? Tom Tykwer’s (Run
Lola Run) English-language adaptation of Patrick Süskind’s 1985 novel tells
the tale of a Paris orphan, one Jean-Baptiste Grenouille (Ben Whishaw), born in
1738 with no assets, not even a sense of empathy, save a preternatural sense of
smell. This, we know, will not prevent him from being sentenced, some years
later, to death for crimes at which the title grimly hints. After an unpleasant
childhood, Grenouille discovers the most intoxicating scent of all and seeks
the counsel of a learned perfumer (Dustin Hoffman) on how he can preserve it.
Some years later he can be found in a faraway town whose most beautiful
resident (Rachel Hurd-Wood) resides with her wealthy, doting father (Alan Rickman).
There Grenouille’s gifts, terrible and wonderful, reach full flower.
+ This is one of the
more perfectly realized films I’ve seen. That is, I felt after seeing it that
Tykwer had produced exactly the film he’d meant to, and I couldn’t say how the
story might have been better told. The vividly disgusting opening sequence is a
veritable flurry of filth that reminds us, as few historical films do, of the
squalor attendant to European city life in centuries past. Throughout, sight
and sound produce a stunning approximation of the more elusive sense of smell.

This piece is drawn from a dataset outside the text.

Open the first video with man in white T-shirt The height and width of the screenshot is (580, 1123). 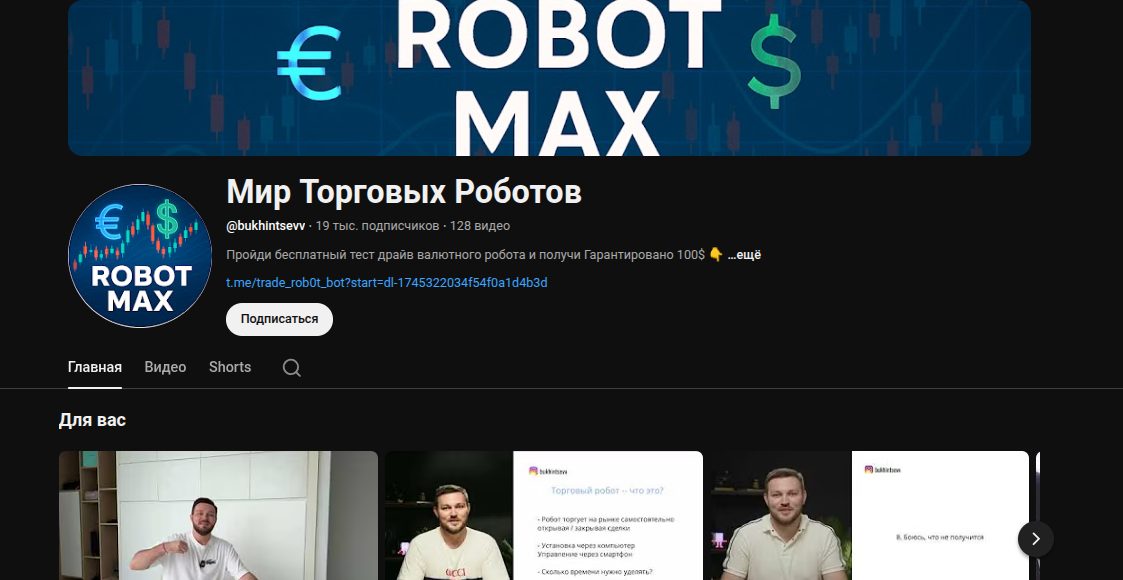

Even if the producers had brought back the once-used Smell-O-Vision, it
wouldn’t have been superior, since the smell Tykwer wants to conjure is beyond
reality. It’s a shame he had to excise the novel’s more detailed descriptions
of perfumery techniques, but the story itself is well preserved with an ending,
or two of them, as fitting as it is bizarre.
- Obviously, this Perfume
won’t be intoxicating to those who like their fairy tales sweet and light. The
title character is the only one with much dimension, but he can be described
generously as creepy and less so as sociopathic. Hoffman’s casting as a French
perfumer is, let us say, offbeat.
= ***1/4 I admired
this movie more than I liked it, and I’d bet a lot of people would like it less
than I, but it was never dull. The penultimate scene, which can be described
but oughtn’t to be, is at once wondrous and absurd, provoking both tittering
laughter and wide-eyed awe from the audience at my screening. As befitting the
fable this is, all is open to interpretation.